» **TASK DIRECTIONS**: Copy out the records below, changing every "Where should I click to" to "Where do I click to" and leaving everything else as it is.

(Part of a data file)
* * *

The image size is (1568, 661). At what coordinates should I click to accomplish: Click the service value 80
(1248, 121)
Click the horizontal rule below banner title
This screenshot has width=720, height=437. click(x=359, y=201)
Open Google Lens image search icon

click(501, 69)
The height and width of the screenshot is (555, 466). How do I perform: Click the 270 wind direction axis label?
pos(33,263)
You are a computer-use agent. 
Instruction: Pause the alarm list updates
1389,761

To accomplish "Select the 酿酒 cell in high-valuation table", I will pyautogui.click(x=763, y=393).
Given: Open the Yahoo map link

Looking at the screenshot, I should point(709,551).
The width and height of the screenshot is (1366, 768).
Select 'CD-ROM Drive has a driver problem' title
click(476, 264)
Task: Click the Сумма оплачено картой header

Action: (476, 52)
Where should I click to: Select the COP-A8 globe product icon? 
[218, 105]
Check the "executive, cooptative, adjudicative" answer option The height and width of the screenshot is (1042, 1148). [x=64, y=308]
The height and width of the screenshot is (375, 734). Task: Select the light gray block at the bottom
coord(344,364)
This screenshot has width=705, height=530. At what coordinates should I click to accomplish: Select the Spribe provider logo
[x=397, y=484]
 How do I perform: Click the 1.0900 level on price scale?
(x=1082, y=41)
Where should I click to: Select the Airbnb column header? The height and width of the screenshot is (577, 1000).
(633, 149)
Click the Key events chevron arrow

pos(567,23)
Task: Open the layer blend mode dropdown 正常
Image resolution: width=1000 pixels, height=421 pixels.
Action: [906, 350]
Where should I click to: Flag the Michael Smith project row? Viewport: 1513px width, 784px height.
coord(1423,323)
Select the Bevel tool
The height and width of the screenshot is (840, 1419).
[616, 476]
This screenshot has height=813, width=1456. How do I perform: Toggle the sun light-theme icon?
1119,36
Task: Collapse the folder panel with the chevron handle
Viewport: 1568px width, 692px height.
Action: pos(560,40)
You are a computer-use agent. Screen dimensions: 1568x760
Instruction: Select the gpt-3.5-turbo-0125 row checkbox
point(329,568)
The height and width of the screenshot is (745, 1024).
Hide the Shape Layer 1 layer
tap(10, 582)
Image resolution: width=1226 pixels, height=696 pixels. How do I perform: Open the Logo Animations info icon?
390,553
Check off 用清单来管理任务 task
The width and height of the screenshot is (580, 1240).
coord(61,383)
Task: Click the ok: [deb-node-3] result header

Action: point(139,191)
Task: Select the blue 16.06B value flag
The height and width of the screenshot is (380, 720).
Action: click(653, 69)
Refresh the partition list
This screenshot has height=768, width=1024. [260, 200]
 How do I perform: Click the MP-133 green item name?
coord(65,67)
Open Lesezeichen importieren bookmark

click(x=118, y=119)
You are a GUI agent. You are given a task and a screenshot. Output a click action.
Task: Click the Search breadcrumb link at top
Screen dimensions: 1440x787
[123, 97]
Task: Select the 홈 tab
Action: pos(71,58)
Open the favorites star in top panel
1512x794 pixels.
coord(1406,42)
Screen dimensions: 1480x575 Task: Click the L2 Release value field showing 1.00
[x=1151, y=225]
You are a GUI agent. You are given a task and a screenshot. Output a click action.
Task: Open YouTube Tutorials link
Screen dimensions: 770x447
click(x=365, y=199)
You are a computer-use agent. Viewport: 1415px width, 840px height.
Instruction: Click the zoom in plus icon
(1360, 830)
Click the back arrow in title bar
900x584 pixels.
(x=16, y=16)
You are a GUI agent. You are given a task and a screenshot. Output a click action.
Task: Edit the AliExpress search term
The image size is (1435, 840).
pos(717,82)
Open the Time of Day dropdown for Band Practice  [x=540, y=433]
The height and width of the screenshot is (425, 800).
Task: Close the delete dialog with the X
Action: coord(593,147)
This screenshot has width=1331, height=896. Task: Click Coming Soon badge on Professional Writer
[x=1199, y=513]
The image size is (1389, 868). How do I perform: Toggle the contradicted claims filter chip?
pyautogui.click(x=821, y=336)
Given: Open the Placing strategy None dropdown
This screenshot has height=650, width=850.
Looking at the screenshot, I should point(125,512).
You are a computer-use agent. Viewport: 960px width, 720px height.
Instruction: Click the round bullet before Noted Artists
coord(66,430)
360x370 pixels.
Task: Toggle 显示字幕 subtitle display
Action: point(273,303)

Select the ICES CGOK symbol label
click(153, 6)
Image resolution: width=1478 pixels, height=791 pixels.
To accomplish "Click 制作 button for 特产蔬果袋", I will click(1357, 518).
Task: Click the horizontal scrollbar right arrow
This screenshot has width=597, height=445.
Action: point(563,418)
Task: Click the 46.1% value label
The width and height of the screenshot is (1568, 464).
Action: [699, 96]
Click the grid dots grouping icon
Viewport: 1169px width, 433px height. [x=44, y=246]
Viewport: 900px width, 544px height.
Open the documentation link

* * *

» **ANSWER TO THIS PROBLEM**:
The image size is (1568, 661). At what coordinates should I click to accomplish: Click the service value 80
(1248, 121)
Click the horizontal rule below banner title
This screenshot has width=720, height=437. click(x=359, y=201)
Open Google Lens image search icon

click(501, 69)
The height and width of the screenshot is (555, 466). How do I perform: Click the 270 wind direction axis label?
pos(33,263)
You are a computer-use agent. 
Instruction: Pause the alarm list updates
1389,761

To accomplish "Select the 酿酒 cell in high-valuation table", I will pyautogui.click(x=763, y=393).
Given: Open the Yahoo map link

Looking at the screenshot, I should point(709,551).
The width and height of the screenshot is (1366, 768).
Select 'CD-ROM Drive has a driver problem' title
click(476, 264)
Task: Click the Сумма оплачено картой header

Action: (476, 52)
Where do I click to: Select the COP-A8 globe product icon? 
[218, 105]
Check the "executive, cooptative, adjudicative" answer option The height and width of the screenshot is (1042, 1148). [x=64, y=308]
The height and width of the screenshot is (375, 734). Task: Select the light gray block at the bottom
coord(344,364)
This screenshot has width=705, height=530. At what coordinates should I click to accomplish: Select the Spribe provider logo
[x=397, y=484]
 How do I perform: Click the 1.0900 level on price scale?
(x=1082, y=41)
Where do I click to: Select the Airbnb column header? The height and width of the screenshot is (577, 1000).
(633, 149)
Click the Key events chevron arrow

pos(567,23)
Task: Open the layer blend mode dropdown 正常
Image resolution: width=1000 pixels, height=421 pixels.
Action: [906, 350]
Where do I click to: Flag the Michael Smith project row? Viewport: 1513px width, 784px height.
coord(1423,323)
Select the Bevel tool
The height and width of the screenshot is (840, 1419).
[616, 476]
This screenshot has height=813, width=1456. How do I perform: Toggle the sun light-theme icon?
1119,36
Task: Collapse the folder panel with the chevron handle
Viewport: 1568px width, 692px height.
Action: pos(560,40)
You are a computer-use agent. Screen dimensions: 1568x760
Instruction: Select the gpt-3.5-turbo-0125 row checkbox
point(329,568)
The height and width of the screenshot is (745, 1024).
Hide the Shape Layer 1 layer
tap(10, 582)
Image resolution: width=1226 pixels, height=696 pixels. How do I perform: Open the Logo Animations info icon?
390,553
Check off 用清单来管理任务 task
The width and height of the screenshot is (580, 1240).
coord(61,383)
Task: Click the ok: [deb-node-3] result header

Action: point(139,191)
Task: Select the blue 16.06B value flag
The height and width of the screenshot is (380, 720).
Action: click(653, 69)
Refresh the partition list
This screenshot has height=768, width=1024. [260, 200]
 How do I perform: Click the MP-133 green item name?
coord(65,67)
Open Lesezeichen importieren bookmark

click(x=118, y=119)
You are a GUI agent. You are given a task and a screenshot. Output a click action.
Task: Click the Search breadcrumb link at top
Screen dimensions: 1440x787
[123, 97]
Task: Select the 홈 tab
Action: pos(71,58)
Open the favorites star in top panel
1512x794 pixels.
coord(1406,42)
Screen dimensions: 1480x575 Task: Click the L2 Release value field showing 1.00
[x=1151, y=225]
You are a GUI agent. You are given a task and a screenshot. Output a click action.
Task: Open YouTube Tutorials link
Screen dimensions: 770x447
click(x=365, y=199)
You are a computer-use agent. Viewport: 1415px width, 840px height.
Instruction: Click the zoom in plus icon
(1360, 830)
Click the back arrow in title bar
900x584 pixels.
(x=16, y=16)
You are a GUI agent. You are given a task and a screenshot. Output a click action.
Task: Edit the AliExpress search term
The image size is (1435, 840).
pos(717,82)
Open the Time of Day dropdown for Band Practice  [x=540, y=433]
The height and width of the screenshot is (425, 800).
Task: Close the delete dialog with the X
Action: coord(593,147)
This screenshot has width=1331, height=896. Task: Click Coming Soon badge on Professional Writer
[x=1199, y=513]
The image size is (1389, 868). How do I perform: Toggle the contradicted claims filter chip?
pyautogui.click(x=821, y=336)
Given: Open the Placing strategy None dropdown
This screenshot has height=650, width=850.
Looking at the screenshot, I should point(125,512).
You are a computer-use agent. Viewport: 960px width, 720px height.
Instruction: Click the round bullet before Noted Artists
coord(66,430)
360x370 pixels.
Task: Toggle 显示字幕 subtitle display
Action: point(273,303)

Select the ICES CGOK symbol label
click(153, 6)
Image resolution: width=1478 pixels, height=791 pixels.
To accomplish "Click 制作 button for 特产蔬果袋", I will click(1357, 518).
Task: Click the horizontal scrollbar right arrow
This screenshot has width=597, height=445.
Action: point(563,418)
Task: Click the 46.1% value label
The width and height of the screenshot is (1568, 464).
Action: [699, 96]
Click the grid dots grouping icon
Viewport: 1169px width, 433px height. [x=44, y=246]
Viewport: 900px width, 544px height.
Open the documentation link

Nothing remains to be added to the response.